No falta la variedad y la ambición apostólica en otras metas epistolares del Ignacio viejo, adolorido y frágil, ahora preparando su viaje definitivo. En sus despachos a las postas de correo también han desfilado Fernando de Austria, rey de romanos; Margarita de Austria; el infante don Luis de Portugal; Juan de Vega, virrey de Sicilia; Manrique de Lara, duque de Nájera, Juana de Aragón, duquesa de Paliano, y Leonor de Médicis, duquesa de Florencia, entre los príncipes y nobles más señalados. Felipe II de España, recién coronado cuando Ignacio sube los primeros escalones de la agonía terminal, desde infante ha sido blanco de su correspondencia. Conveniencias dinásticas y hereditarias, y la persecución de la herejía repartida por sus tradicionales enemigos anglogermánicos y franceses, lo entregan en brazos matrimoniales de la reina María I Tudor de Inglaterra, practicante de la fe católica recibida de su madre, Catalina de Aragón, a pesar de la malcriadez anglicana de su padre, Enrique VIII. Pero el parlamento británico se niega a declararlo rey de la Albión independiente. Dueño de las dos terceras partes del mundo, Felipe prefiere ausentarse. Evade así, a partir de 1555, las quemas en la hoguera de 280 herejes —cardenales y nobles incluidos— que su María persigue en el afán de restaurar el culto romano de San Pedro en el suelo británico pintado de cisma por su papá regordete. Quizás ignorando la salvaje represión ordenada desde Londres, Ignacio se dirige entusiasmado al cardenal Reginaldo Pole, enviado del papa en apoyo a la reina sanguinaria —Bloody Mary la nombrarán los enemigos y los barman—, “… por cuanto estamos ciertos que no la malicia del pueblo, mas la de los príncipes, ha sido la causa de sus errores…”. Felipe seguirá bajo una corona hasta fin de siglo, pero María muere demacrada y desgastada a los cuarenta y tantos años, dejando constancia de ser hija de rey, hermana de rey y esposa de rey, como recuerda el obispo John White en sus funerales. Es la reina de las reinas que el general de los jesuitas quiere reforzar en su apuntalamiento de la catolicidad. Los esfuerzos son vanos, y los ingleses vuelven a insertar la jefatura política en el comando de la religión, sembrando el pasto para el debilitamiento de la monarquía y alimentando a las actuales revistas del corazón.

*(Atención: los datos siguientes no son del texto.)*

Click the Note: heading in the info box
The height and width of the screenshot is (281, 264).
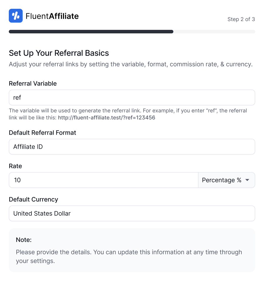tap(24, 240)
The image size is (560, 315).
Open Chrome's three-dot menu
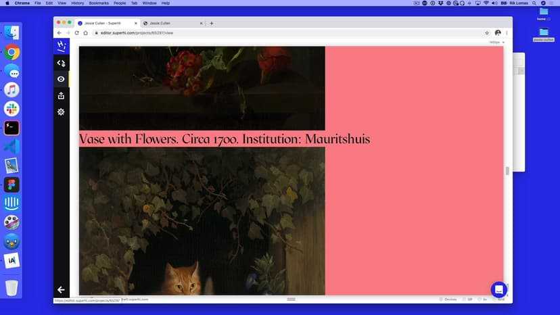(x=507, y=32)
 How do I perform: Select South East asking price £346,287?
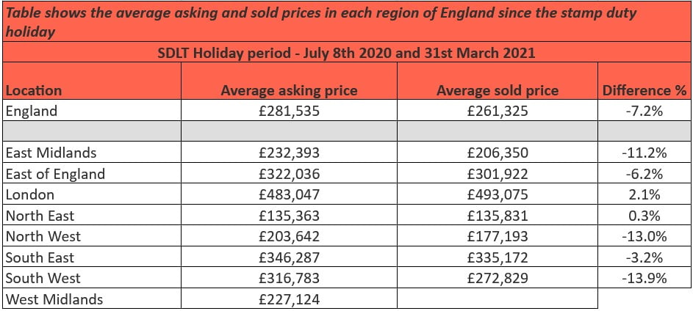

Pero la siembra había concluido. Ignacio abandona el planeta dejando una congregación que intentará juntar extremos inoportunos siguiendo su ejemplo interventor y tratará de establecer recomendables distancias entre el arroz de la apostasía y el mango de los dogmas —dicho muy en criollo—, a pesar de todos los pesares y Ad Maiorem Dei Gloriam.